■ Requirement A ■
Reproduce the rows word for word, from the first row through the line containing "click(x=892, y=268)", both ends included.

■ Text segment ■

──────

Scott,

I would hope that it wasn't just us that was seeing this problem. If anyone
else is seeing the same problem with the lists of the domain names that I
mentioned (or are seeing the opposite), I would appreciate the feedback. We
haven't had any connectivity issues that I am aware of, other than momentary
restarts of the SMTP service and an occasional reboot during security patch
upgrades.

To make it a bit more convincing to me that this is not accidental behavior,
these companies send mailings to numerous subscribers of ours on a number of
different domains. No matter what domain it is, they always target the
secondary MX. If we had a third MX record of lowest priority, I would bet
dollars to doughnuts that they would be targeting that one instead.
Unfortunately, I don't have a spare third network to test this theory on at
the moment. :-)

FYI, none of these sites are being bounced to the secondary because they are
blocked by our primary server, as we maintain the same blocking lists on
both servers.


William Van Hefner
Network Administrator
Vantek Communications, Inc.
http://www.vantekcommunications.com



> -----Original Message-----
> From: [EMAIL PROTECTED] 
> [mailto:[EMAIL PROTECTED] On Behalf Of R.

──────

Some rows
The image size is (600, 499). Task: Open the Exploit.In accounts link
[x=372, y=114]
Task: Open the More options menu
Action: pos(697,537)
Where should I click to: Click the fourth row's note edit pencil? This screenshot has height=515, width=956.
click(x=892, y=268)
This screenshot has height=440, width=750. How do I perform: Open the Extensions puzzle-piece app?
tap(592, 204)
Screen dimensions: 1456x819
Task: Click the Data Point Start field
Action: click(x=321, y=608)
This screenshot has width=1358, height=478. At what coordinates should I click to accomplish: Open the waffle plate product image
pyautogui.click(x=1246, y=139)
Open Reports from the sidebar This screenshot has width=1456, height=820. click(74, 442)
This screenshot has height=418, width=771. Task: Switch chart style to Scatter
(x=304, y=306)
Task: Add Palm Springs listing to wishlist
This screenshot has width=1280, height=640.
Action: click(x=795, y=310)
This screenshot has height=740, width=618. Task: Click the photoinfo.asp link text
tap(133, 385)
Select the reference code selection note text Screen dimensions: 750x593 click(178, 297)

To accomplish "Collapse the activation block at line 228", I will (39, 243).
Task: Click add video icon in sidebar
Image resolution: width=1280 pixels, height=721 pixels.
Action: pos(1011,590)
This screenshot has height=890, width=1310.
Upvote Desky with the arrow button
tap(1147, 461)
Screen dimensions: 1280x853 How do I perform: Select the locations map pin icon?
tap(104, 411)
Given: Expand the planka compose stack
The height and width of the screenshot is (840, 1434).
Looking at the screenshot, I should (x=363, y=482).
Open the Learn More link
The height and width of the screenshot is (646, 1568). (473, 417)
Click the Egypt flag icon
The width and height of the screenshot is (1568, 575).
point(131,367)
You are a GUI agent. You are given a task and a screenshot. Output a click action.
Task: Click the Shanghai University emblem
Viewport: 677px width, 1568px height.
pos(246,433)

──────

■ Requirement B ■
Go on writing the email about bulk mailers targeting the secondary MX server, picking up right after its final line.

■ Written response A ■
The image size is (600, 499). Task: Open the Exploit.In accounts link
[x=372, y=114]
Task: Open the More options menu
Action: pos(697,537)
Where should I click to: Click the fourth row's note edit pencil? This screenshot has height=515, width=956.
click(x=892, y=268)

■ Written response B ■
> Scott Perry
> Sent: Tuesday, January 11, 2005 5:50 AM
> To: [email protected]
> Subject: Re: [IMail Forum] Spam, Ham, Politics & Lingere
> 
> 
> 
> >I am just curious if anyone else has noticed this, what I 
> should make 
> >of it, and if anything can/should be done in regards to a rather 
> >curious trend I have noticed recently.
> 
> I haven't noticed it, but haven't been looking for it either.
> 
> >I've noticed that a growing number of mailing lists are ALWAYS being 
> >sent via my secondary MX, or the MX with the lowest 
> priority. Since my 
> >primary has not been down at all, and my MX records are properly set 
> >up, this would not only seem to violate RFCs but just 
> doesn't seem like 
> >a "legitimate" way to run a mail server.
> 
> That is 100% correct.  It does violate the RFCs.  Worse, it 
> will cause some 
> of the mailing list E-mail to go undelivered (some people 
> think it is funny 
> to have their lowest priority mailserver delete all E-mail).
> 
> Unless others chime in that they are seeing this too (with legitimate 
> E-mail -- it's very common with spam), I would guess that 
> there may be some 
> odd sort of issue causing this.  I don't see any problems 
> with your MX 
> records or connecting from here, but it may be that there are 
> some parts of 
> the Internet that have sporadic issues connecting to your primary MX 
> record.  Or, it could be that there was a problem a while 
> back, and they 
> are "remembering" that the primary is down (although I 
> believe they are 
> supposed to forget after a few hours, or perhaps a day or so, 
> per the RFCs).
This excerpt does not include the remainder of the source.